ADRs/0004-Mapping_IR.md from deeplearning4j/deeplearning4j

ADRs/0004-Mapping_IR.md
Summary

Maintainability

Test Coverage

Issues
# Import IR

## Status
Implemented

Proposed by: Adam Gibson (28-09-2020)

Discussed with: N/A

## Context
 
 Generally, every neural network file format defines a sequence of operations
 to execute mathematical operations that comprises a neural network.
 
 Each element in the sequence is a node that contains information such as the
 desired operation, and a set of attributes that represent parameters
 in to the mathematical function to execute.
 
In order to write import/export for different frameworks, we need to adapt 
an attribute based format from various popular deep learning frameworks.
Nd4j  has a different list based format for operation execution arguments.
In the [previous ADR](./Import_IR.md), we added an IR which makes it easier to 
interop with other frameworks. 

In this ADR, this work is extended to add a file format for 
describing lists of operations as MappingRules which allow transformations
from one framework to another.

These transformations manipulate protobuf as input and output Nd4j's
new OpDescriptor format as output.


##Related work

See [the import IR](./0003-Import_IR.md)

## Decision

We implement a mapping process framework that defines transforms on an input file format.
A MappingProcess defines a list of MappingRules which represent a sequence of transformations
on each attribute of an op definition.

To assist in mapping, a mapping context with needed information like rule arguments
for transformation, current node, and whole graph are used as input.

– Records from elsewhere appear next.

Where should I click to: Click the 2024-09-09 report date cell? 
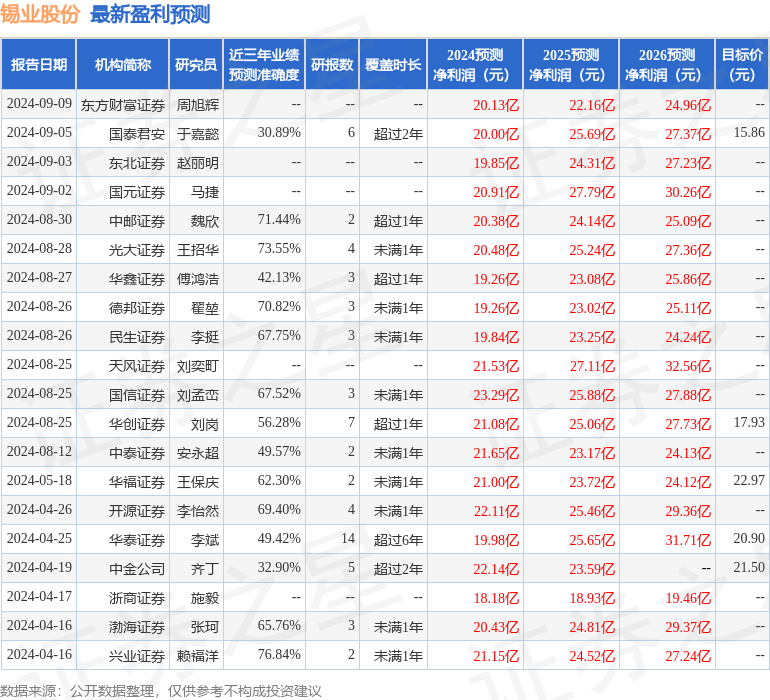[x=39, y=104]
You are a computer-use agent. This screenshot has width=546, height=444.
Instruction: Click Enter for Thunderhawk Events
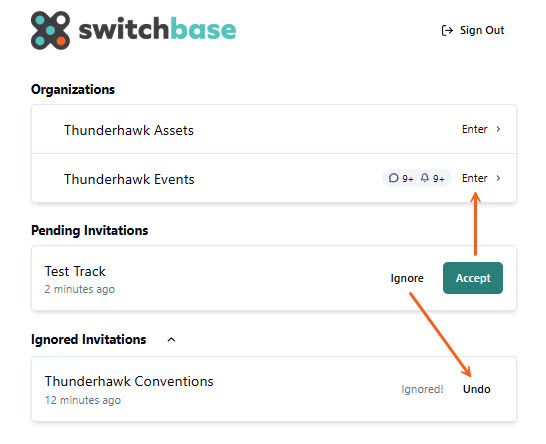[x=474, y=178]
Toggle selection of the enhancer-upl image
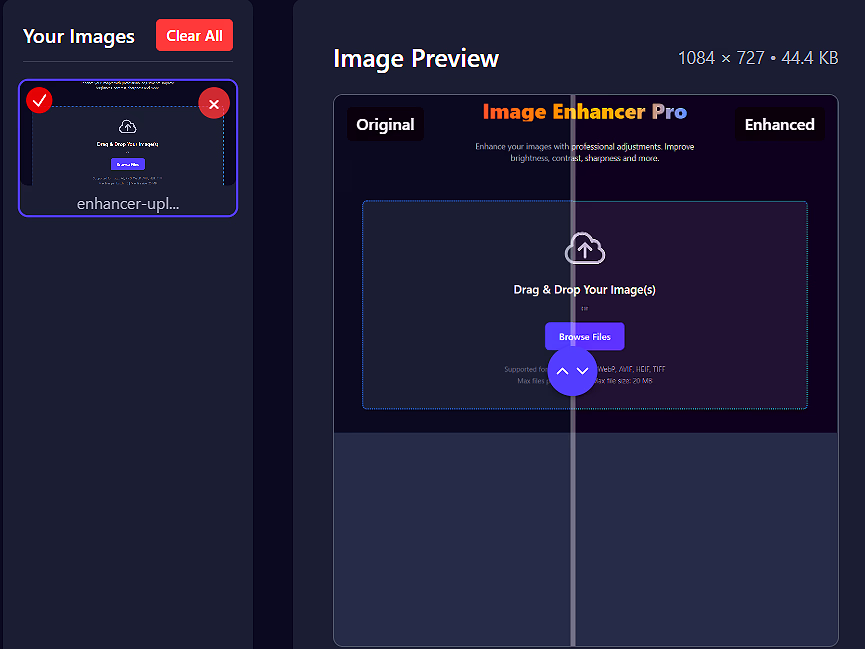 pyautogui.click(x=127, y=148)
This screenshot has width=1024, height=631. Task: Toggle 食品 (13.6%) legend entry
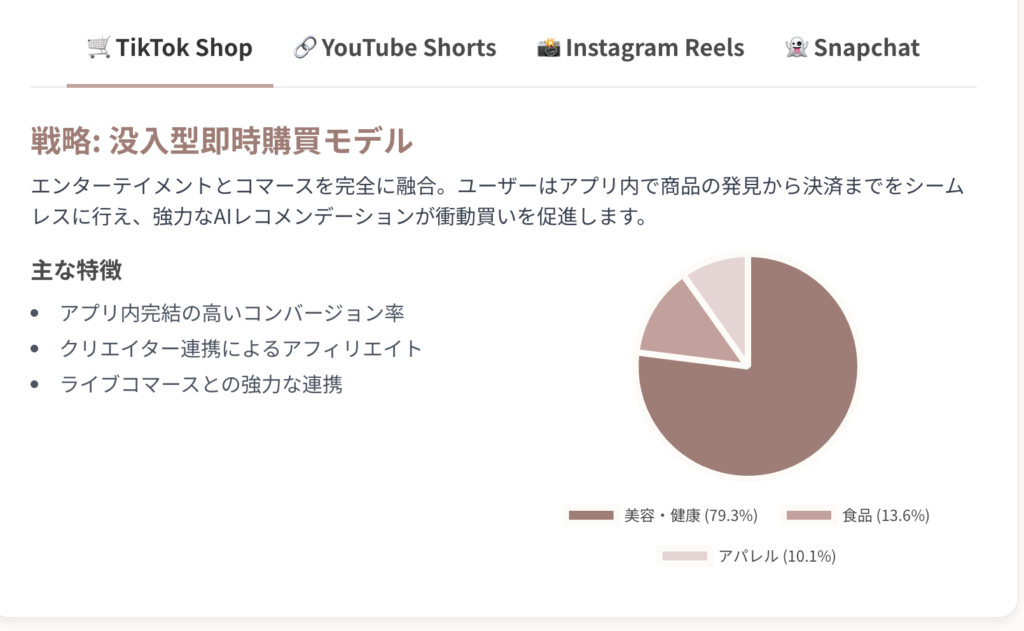coord(857,515)
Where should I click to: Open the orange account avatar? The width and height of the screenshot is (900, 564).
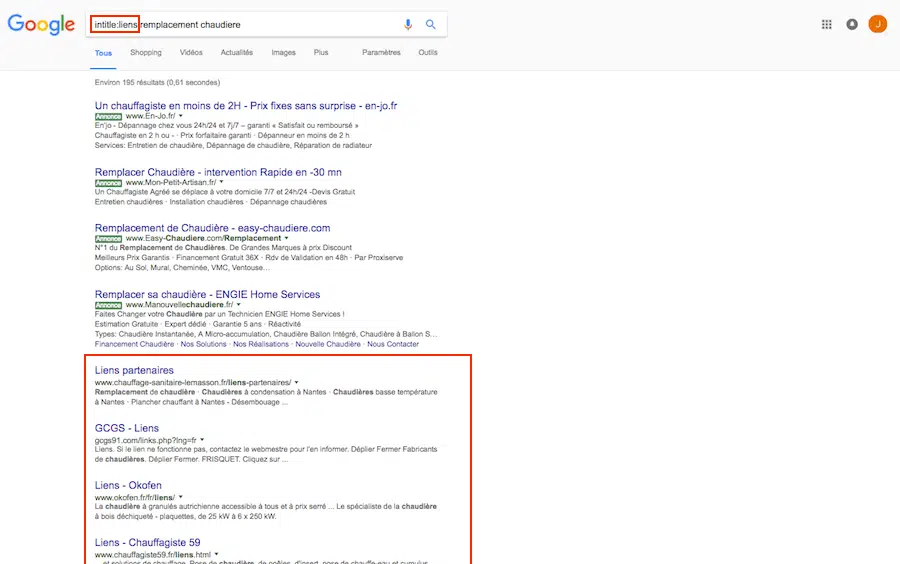877,24
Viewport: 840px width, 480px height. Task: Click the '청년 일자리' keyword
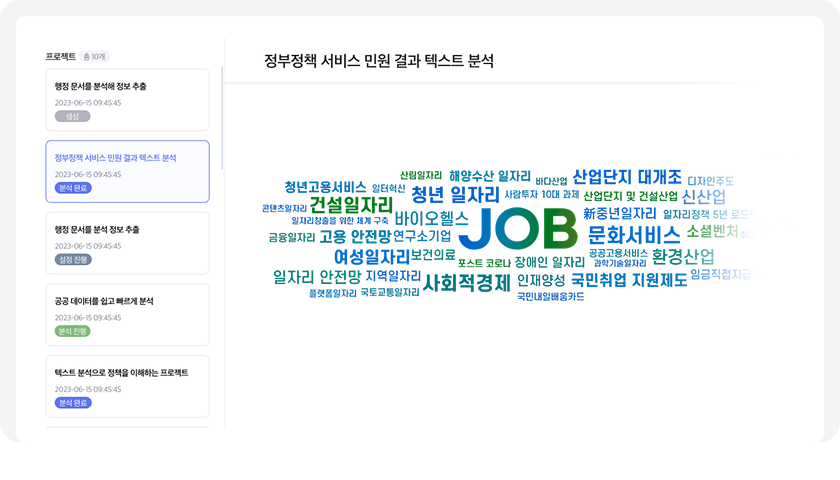455,193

The input is a protobuf file for a specific framework and the output is an op descriptor
described [here](./0003-Import_IR.md).

A MappingRule converts 1 or more attributes in to 1 more or arg definitions. A potential definition
can be found in Appendix E.

Attributes are named values supporting a wide variety of types from floats/doubles
to lists of the same primitive types. See Appendix C for a theoretical definition.

Arg Definitions are the arguments for an OpDescriptor described in [the import IR ADR.](./0003-Import_IR.md)
See Appendix D for a potential definition of arg definitions.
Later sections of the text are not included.